§ Exercise brief: Can you retype the lines of the data below, from the line containing "The image size is (1176, 1035)." up to and including the final line of the data, keeping every character as it stands?

-- begin Rows --

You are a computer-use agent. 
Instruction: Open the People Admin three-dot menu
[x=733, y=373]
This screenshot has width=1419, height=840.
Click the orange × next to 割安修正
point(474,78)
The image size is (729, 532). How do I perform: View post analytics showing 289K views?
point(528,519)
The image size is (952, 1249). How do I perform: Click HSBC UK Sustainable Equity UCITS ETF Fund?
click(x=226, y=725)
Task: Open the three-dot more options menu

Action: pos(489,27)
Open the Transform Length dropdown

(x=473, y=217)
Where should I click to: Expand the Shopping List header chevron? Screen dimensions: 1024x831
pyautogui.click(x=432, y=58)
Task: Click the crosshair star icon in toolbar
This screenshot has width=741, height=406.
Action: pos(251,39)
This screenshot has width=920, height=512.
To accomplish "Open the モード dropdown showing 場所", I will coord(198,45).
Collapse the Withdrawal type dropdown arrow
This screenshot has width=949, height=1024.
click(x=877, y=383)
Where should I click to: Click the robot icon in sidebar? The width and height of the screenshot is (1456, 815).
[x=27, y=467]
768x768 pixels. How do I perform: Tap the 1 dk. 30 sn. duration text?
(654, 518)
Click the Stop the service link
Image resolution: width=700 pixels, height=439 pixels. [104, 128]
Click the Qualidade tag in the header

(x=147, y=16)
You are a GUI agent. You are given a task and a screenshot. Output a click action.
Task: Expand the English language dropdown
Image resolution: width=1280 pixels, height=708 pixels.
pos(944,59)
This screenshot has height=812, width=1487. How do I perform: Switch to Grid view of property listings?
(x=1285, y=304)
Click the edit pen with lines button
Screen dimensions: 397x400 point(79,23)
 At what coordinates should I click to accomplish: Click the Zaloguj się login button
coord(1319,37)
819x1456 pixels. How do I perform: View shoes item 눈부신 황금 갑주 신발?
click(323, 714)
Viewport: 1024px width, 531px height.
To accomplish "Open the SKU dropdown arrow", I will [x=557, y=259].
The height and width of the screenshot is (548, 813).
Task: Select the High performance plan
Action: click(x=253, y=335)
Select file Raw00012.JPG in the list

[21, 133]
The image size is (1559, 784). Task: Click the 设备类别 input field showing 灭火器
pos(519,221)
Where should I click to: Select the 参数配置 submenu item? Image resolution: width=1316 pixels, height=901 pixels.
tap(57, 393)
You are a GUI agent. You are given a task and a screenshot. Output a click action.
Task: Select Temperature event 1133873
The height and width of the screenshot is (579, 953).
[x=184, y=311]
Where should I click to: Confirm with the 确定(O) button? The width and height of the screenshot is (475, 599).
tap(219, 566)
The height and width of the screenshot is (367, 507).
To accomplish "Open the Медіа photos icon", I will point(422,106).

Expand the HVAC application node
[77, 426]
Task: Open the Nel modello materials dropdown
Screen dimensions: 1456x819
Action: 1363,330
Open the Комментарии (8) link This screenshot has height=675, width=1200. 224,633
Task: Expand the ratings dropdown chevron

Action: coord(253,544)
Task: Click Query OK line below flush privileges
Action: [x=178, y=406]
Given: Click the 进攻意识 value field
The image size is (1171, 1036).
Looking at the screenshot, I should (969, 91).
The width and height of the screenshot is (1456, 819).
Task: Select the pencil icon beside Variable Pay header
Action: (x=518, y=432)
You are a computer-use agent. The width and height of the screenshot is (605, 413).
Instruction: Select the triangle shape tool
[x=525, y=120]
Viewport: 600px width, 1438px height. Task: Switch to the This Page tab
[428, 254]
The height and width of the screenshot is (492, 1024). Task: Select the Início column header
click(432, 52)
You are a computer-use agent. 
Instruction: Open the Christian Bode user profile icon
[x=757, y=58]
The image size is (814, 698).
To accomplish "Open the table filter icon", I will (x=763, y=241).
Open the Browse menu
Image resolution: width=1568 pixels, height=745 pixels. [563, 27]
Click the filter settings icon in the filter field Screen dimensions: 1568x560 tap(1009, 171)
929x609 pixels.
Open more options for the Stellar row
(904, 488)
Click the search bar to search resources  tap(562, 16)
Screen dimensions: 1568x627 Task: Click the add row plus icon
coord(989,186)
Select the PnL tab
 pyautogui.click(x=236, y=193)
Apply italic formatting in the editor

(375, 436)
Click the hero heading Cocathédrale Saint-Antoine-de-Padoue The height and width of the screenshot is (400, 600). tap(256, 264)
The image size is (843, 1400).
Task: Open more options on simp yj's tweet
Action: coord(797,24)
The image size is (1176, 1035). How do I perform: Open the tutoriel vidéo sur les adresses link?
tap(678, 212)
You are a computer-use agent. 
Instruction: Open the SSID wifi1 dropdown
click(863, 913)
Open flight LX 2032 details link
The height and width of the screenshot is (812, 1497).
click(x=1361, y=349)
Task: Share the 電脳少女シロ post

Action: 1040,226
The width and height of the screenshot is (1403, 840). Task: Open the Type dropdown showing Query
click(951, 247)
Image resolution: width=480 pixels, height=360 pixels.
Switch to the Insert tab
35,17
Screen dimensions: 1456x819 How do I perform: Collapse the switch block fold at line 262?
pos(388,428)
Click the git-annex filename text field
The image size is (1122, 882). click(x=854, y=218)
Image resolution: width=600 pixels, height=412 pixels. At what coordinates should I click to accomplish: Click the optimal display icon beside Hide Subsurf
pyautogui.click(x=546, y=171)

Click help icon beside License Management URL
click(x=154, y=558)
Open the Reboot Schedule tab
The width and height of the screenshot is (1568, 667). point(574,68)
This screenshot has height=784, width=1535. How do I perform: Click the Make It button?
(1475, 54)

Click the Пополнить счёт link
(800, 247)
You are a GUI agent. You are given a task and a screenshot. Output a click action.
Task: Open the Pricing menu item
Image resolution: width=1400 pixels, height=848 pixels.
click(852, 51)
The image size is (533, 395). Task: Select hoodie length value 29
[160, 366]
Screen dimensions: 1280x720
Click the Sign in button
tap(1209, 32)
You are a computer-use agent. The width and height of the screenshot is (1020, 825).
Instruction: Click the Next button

-- end Rows --

§ Answer to this problem:
The image size is (1176, 1035). How do I perform: Open the tutoriel vidéo sur les adresses link?
tap(678, 212)
You are a computer-use agent. 
Instruction: Open the SSID wifi1 dropdown
click(863, 913)
Open flight LX 2032 details link
The height and width of the screenshot is (812, 1497).
click(x=1361, y=349)
Task: Share the 電脳少女シロ post

Action: 1040,226
The width and height of the screenshot is (1403, 840). Task: Open the Type dropdown showing Query
click(951, 247)
Image resolution: width=480 pixels, height=360 pixels.
Switch to the Insert tab
35,17
Screen dimensions: 1456x819 How do I perform: Collapse the switch block fold at line 262?
pos(388,428)
Click the git-annex filename text field
The image size is (1122, 882). click(x=854, y=218)
Image resolution: width=600 pixels, height=412 pixels. At what coordinates should I click to accomplish: Click the optimal display icon beside Hide Subsurf
pyautogui.click(x=546, y=171)

Click help icon beside License Management URL
click(x=154, y=558)
Open the Reboot Schedule tab
The width and height of the screenshot is (1568, 667). point(574,68)
This screenshot has height=784, width=1535. How do I perform: Click the Make It button?
(1475, 54)

Click the Пополнить счёт link
(800, 247)
You are a GUI agent. You are given a task and a screenshot. Output a click action.
Task: Open the Pricing menu item
Image resolution: width=1400 pixels, height=848 pixels.
click(852, 51)
The image size is (533, 395). Task: Select hoodie length value 29
[160, 366]
Screen dimensions: 1280x720
Click the Sign in button
tap(1209, 32)
You are a computer-use agent. The width and height of the screenshot is (1020, 825).
Instruction: Click the Next button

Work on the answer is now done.